Benchmark Brent, which has lost half its value in less than two weeks, was offered some respite as investors across financial markets assessed the impact of massive central bank stimulus.

Brent crude LCOc1 jumped $2.29, or 9.2%, at $27.16 a barrel by 0831 GMT, after plunging to $24.52 on Wednesday, its lowest level since 2003.

U.S. crude CLc1 gained $3.20, or 15.7%, to $23.52 after dropping nearly 25% in the previous session to an 18-year low.

But analysts said gains were likely to be temporary, as tumbling demand due to the coronavirus outbreak was compounded by the collapse this month of a deal on supply curbs between OPEC and other producers.

Saudi Arabia, the de facto leader of the Organization of the Petroleum Exporting Countries, which kicked off a price war with Russia that sent prices into tailspin, is planning to keep pumping at a record rate of 12.3 million barrels per day (bpd) for months.

“From April 1, about 4 million bpd could flood the markets, potentially pushing down crude oil prices into the teens,” Jefferies said in a note. “Unless somebody intervenes, no oil producer benefits from the current environment.”

U.S. senators on Wednesday upped the pressure on Saudi Arabia and Russia to stop the price war and held talks with the kingdom’s envoy to Washington.
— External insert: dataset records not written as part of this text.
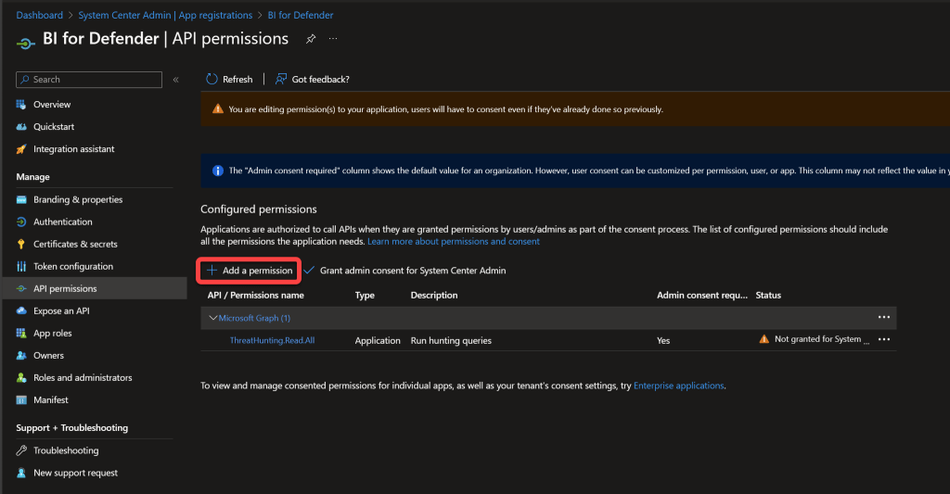This screenshot has width=950, height=494.
Task: Open the Authentication settings
Action: tap(63, 222)
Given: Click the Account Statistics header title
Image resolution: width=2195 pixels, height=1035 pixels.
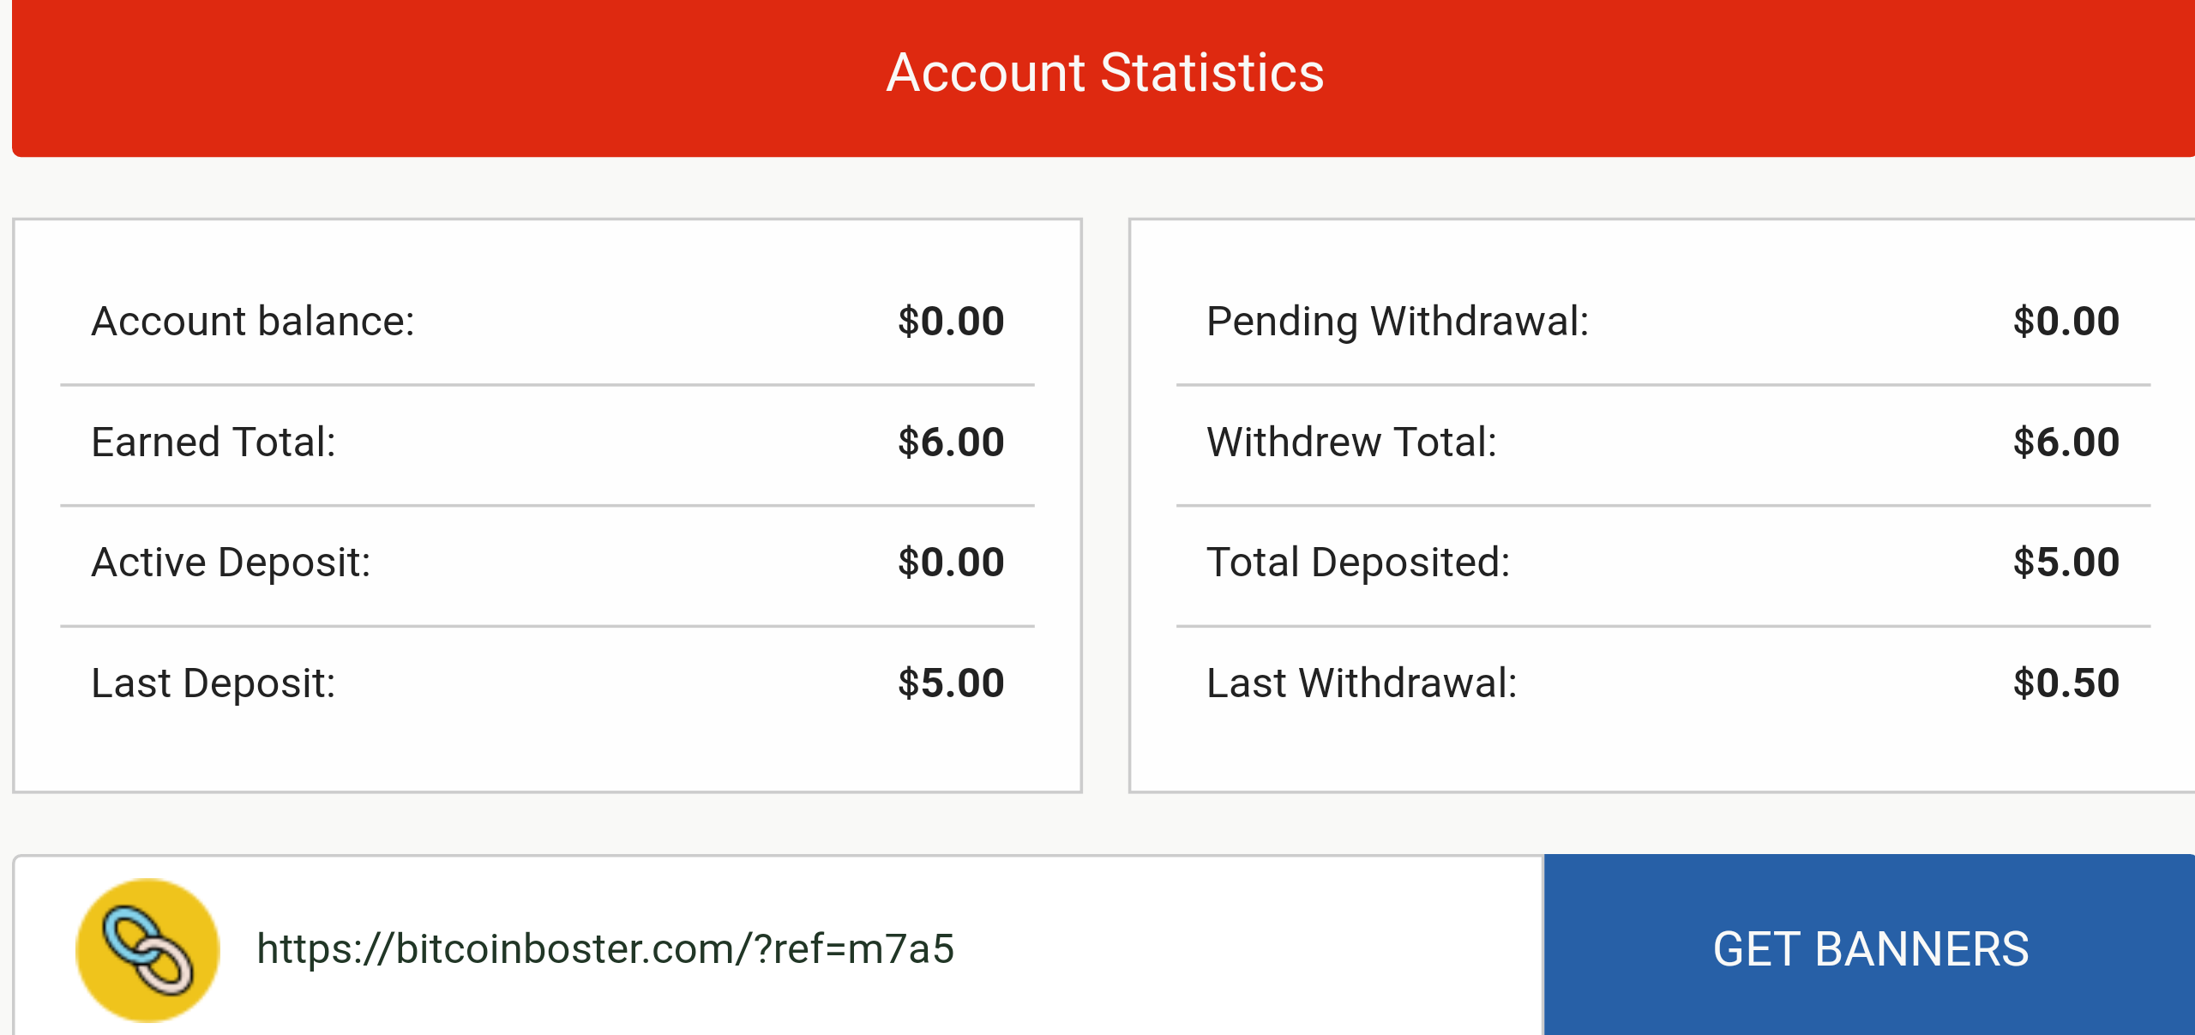Looking at the screenshot, I should (1104, 73).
They urged President Donald Trump to impose an embargo on oil from the two countries.

Algeria’s energy minister said on Wednesday there were “positive signals” from China, the world’s biggest crude importer, in its efforts to control the spread of the coronavirus.

But analysts have still been slashing growth forecasts for China, where the disease erupted, to the lowest levels in decades.
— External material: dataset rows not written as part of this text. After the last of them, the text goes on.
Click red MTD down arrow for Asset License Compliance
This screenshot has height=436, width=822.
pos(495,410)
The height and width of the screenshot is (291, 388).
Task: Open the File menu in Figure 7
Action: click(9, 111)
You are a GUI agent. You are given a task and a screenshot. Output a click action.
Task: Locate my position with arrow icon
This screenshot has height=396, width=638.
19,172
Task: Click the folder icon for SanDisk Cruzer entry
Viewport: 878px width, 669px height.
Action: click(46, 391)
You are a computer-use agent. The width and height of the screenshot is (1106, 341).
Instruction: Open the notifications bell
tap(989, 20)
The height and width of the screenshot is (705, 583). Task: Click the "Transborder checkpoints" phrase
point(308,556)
Meanwhile, the spread of the virus elsewhere is showing no sign of abating, with governments resorting to lockdowns in a bid to contain the disease, hammering economies and raising prospects for a global recession.
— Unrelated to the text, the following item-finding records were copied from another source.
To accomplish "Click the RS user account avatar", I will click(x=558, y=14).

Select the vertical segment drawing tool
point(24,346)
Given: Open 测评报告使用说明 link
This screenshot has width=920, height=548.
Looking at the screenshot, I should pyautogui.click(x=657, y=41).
Central banks have moved to mitigate the spiraling economic and financial fallout from the epidemic, with the European Central Bank kicking off a 750 billion euro ($820 billion) emergency bond purchase scheme after an unscheduled meeting on Wednesday.

“Monetary and fiscal stimulus will do little in returning energy demand back to normal but it will build confidence that the global economy will be in a better position once it is behind the virus,” said Edward Moya, senior market analyst at OANDA in New York.